**ABOUT THIS TASK**
Wherever the word "Passwort" appears in the entries, copy the whole line.

(Screenshot grounding data)
=====

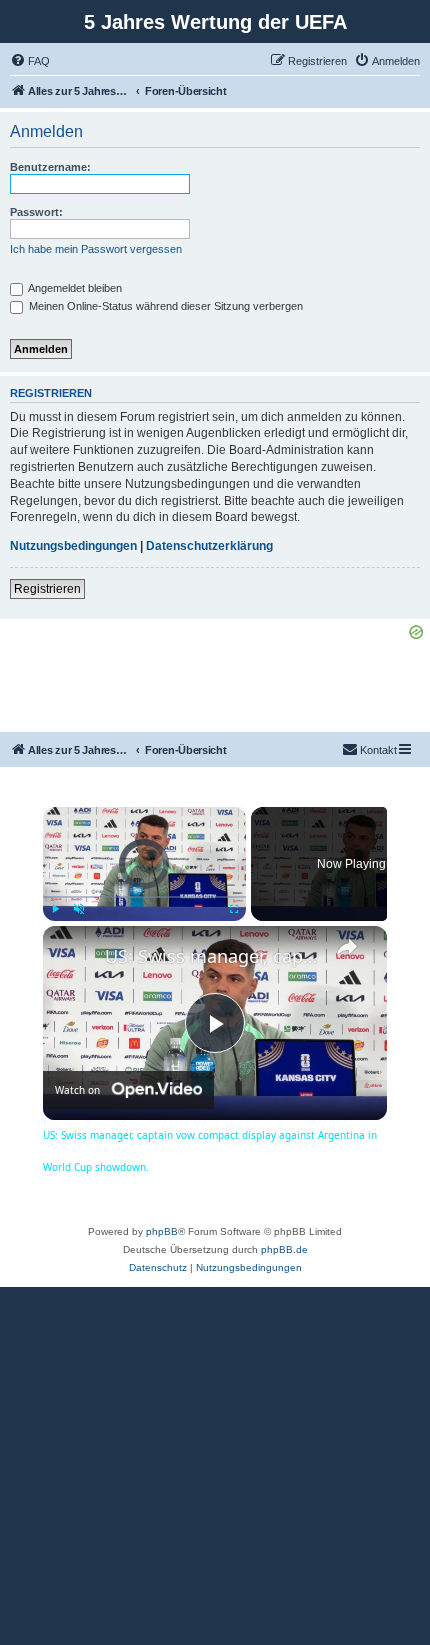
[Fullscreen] (234, 909)
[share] (347, 947)
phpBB (162, 1231)
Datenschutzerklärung (209, 546)
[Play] (55, 909)
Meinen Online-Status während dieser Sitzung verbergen (164, 306)
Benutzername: (50, 167)
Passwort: (36, 212)
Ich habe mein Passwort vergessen (96, 249)
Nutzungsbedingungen (73, 546)
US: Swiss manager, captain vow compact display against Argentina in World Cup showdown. (212, 956)
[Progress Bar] (144, 897)
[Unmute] (79, 909)
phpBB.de (284, 1249)
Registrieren (47, 589)
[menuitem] (30, 61)
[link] (75, 958)
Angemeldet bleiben (74, 288)
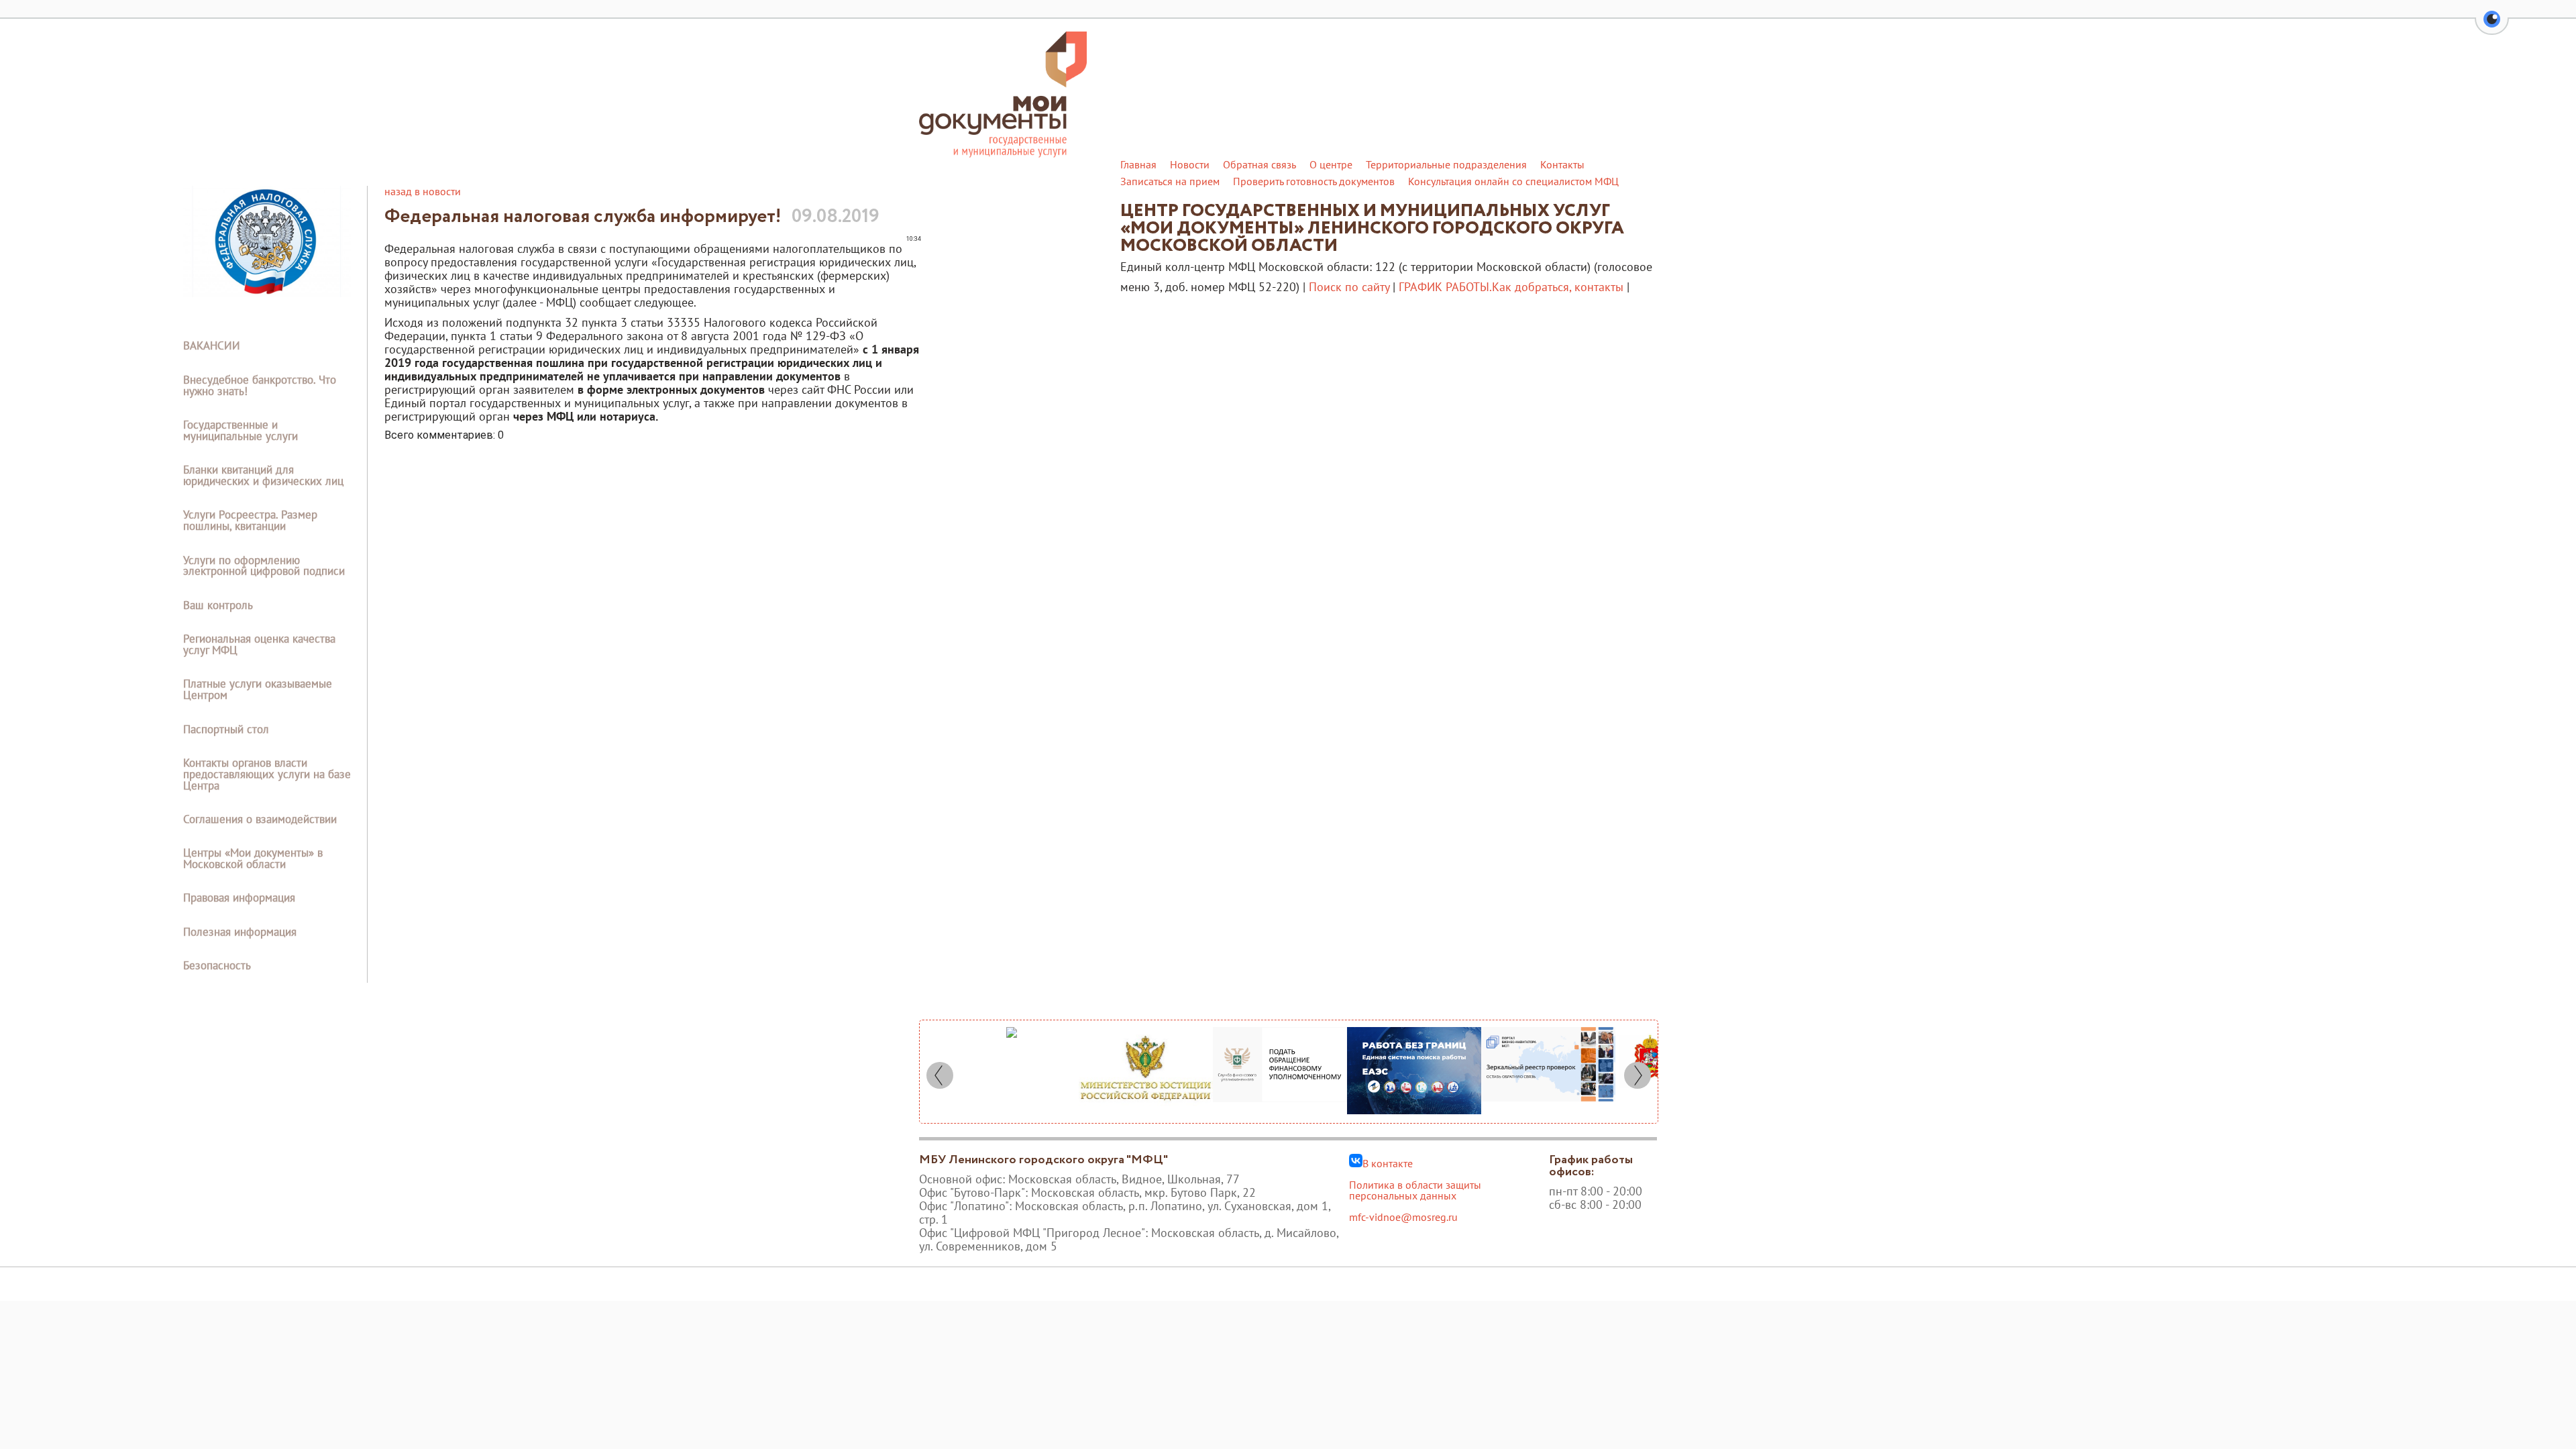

=====

**SOLUTION TO THIS EXERCISE**
Passwort: (36, 212)
Ich habe mein Passwort vergessen (96, 249)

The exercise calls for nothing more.